What needs to be done: Convert the stretch of the listing from the line containing "Click the MP3 convert icon" through the line containing "pyautogui.click(x=78, y=161)" into a JSON list of strings, one string per line, omitting blank lines.

Given records:
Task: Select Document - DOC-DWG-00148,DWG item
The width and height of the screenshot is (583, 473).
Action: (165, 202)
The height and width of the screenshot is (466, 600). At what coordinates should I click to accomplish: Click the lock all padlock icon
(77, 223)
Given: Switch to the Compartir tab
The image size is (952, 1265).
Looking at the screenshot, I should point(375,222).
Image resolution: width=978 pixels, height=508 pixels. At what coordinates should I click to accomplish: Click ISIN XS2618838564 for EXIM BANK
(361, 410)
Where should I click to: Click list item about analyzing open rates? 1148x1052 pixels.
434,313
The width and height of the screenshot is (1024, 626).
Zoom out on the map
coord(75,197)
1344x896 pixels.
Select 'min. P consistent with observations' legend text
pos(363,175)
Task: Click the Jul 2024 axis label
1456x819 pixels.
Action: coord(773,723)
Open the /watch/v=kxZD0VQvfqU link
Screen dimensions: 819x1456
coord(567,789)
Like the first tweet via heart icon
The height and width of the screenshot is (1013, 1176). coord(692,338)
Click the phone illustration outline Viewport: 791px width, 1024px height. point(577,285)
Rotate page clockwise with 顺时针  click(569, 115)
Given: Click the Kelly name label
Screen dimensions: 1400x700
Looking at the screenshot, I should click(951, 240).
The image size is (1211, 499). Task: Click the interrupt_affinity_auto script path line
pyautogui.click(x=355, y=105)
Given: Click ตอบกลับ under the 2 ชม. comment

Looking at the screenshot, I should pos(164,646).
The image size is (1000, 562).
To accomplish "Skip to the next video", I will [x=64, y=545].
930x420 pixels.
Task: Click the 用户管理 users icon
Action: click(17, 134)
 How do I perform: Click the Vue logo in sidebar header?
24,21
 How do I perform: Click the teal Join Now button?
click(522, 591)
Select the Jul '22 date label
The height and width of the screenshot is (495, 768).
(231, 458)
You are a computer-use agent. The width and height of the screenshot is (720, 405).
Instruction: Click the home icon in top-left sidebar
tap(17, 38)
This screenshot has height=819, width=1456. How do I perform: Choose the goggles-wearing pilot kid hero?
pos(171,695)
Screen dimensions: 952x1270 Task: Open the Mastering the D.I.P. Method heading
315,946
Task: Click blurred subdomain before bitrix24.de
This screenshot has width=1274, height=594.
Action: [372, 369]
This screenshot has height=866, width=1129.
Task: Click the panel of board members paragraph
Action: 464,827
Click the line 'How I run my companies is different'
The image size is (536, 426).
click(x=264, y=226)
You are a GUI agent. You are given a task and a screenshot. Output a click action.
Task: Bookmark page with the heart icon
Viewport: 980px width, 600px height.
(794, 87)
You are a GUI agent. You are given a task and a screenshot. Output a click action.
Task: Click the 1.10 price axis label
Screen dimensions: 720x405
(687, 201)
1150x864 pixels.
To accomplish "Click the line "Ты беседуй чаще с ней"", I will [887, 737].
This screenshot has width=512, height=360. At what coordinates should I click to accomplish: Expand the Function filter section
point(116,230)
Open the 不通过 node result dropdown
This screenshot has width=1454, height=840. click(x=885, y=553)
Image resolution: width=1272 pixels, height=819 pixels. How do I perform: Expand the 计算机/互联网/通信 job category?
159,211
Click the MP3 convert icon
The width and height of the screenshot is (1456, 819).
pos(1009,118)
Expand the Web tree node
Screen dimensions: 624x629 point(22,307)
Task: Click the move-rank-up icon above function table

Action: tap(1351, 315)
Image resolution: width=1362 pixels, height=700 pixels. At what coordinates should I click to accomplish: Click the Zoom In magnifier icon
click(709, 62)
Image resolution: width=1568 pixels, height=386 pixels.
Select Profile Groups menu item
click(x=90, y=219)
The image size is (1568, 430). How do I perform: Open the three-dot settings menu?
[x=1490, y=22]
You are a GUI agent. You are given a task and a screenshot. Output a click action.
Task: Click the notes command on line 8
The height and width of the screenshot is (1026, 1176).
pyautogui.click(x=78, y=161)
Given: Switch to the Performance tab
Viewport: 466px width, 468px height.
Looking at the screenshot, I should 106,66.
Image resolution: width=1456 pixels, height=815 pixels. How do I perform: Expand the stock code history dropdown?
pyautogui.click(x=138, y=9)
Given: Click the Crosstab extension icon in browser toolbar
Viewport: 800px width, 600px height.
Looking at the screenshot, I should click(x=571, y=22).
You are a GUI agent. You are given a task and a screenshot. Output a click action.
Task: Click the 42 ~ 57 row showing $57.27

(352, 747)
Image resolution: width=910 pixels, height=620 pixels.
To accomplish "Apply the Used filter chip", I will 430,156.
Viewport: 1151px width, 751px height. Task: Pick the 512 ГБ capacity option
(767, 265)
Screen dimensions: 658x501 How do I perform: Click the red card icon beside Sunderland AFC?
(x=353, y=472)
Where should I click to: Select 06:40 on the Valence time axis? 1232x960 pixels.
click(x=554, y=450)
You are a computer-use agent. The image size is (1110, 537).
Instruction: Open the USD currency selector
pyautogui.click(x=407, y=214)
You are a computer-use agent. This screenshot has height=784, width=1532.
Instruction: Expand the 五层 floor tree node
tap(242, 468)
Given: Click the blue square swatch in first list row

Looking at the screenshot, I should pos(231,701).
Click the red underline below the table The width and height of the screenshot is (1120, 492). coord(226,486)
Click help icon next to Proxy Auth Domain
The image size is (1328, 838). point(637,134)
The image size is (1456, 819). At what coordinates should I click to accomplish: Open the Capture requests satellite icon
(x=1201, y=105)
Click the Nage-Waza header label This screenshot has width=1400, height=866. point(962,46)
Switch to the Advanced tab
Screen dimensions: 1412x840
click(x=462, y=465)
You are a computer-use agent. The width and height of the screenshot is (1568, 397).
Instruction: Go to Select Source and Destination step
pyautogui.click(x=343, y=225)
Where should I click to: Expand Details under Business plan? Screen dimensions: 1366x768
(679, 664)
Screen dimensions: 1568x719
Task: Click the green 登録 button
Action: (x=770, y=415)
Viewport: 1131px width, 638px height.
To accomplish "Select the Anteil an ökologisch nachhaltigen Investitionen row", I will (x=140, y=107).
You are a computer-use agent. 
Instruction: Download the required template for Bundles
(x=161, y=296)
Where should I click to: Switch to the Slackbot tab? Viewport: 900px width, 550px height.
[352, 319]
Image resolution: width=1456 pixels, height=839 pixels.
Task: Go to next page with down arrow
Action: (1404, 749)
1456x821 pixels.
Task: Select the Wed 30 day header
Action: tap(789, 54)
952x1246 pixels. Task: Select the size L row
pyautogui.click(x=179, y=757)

Written response:
[
  "Click the MP3 convert icon",
  "The width and height of the screenshot is (1456, 819).",
  "pos(1009,118)",
  "Expand the Web tree node",
  "Screen dimensions: 624x629 point(22,307)",
  "Task: Click the move-rank-up icon above function table",
  "Action: tap(1351, 315)",
  "Image resolution: width=1362 pixels, height=700 pixels. At what coordinates should I click to accomplish: Click the Zoom In magnifier icon",
  "click(709, 62)",
  "Image resolution: width=1568 pixels, height=386 pixels.",
  "Select Profile Groups menu item",
  "click(x=90, y=219)",
  "The image size is (1568, 430). How do I perform: Open the three-dot settings menu?",
  "[x=1490, y=22]",
  "You are a GUI agent. You are given a task and a screenshot. Output a click action.",
  "Task: Click the notes command on line 8",
  "The height and width of the screenshot is (1026, 1176).",
  "pyautogui.click(x=78, y=161)"
]